▸ **About this exercise**
What must be returned is the number of lines in the records holding the word "each", with no other text.

┌─ Dataset entries

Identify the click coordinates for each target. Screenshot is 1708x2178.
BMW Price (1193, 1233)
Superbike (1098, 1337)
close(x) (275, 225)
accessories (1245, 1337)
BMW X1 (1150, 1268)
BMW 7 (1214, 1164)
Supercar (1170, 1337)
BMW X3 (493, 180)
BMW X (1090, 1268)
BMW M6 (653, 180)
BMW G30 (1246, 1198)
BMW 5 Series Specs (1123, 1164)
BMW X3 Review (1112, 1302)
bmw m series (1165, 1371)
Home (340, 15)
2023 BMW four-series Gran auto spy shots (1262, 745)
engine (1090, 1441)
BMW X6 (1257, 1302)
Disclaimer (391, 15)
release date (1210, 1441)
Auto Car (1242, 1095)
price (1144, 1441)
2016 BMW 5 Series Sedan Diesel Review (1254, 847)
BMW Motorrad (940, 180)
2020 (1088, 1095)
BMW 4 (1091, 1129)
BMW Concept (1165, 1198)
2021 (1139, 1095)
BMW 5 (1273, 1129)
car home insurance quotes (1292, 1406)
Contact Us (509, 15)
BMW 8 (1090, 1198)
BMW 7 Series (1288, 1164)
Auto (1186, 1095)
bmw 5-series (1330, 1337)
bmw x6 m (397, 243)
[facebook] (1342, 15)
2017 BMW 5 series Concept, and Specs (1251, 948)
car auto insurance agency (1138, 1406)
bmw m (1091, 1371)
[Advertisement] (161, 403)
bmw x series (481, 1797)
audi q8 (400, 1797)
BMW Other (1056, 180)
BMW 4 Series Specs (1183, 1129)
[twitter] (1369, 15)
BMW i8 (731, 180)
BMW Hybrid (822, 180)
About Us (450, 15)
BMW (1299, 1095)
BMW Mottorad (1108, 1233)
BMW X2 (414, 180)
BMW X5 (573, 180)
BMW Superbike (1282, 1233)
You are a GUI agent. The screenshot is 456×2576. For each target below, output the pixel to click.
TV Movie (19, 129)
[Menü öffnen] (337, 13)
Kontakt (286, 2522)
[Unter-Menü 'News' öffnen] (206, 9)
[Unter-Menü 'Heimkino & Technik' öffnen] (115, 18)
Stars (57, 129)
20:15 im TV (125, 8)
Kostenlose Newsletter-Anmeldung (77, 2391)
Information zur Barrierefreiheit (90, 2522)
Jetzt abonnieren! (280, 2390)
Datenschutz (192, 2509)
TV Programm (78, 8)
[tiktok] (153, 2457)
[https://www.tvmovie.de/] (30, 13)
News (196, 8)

└─

▸ **Result for this exercise**
2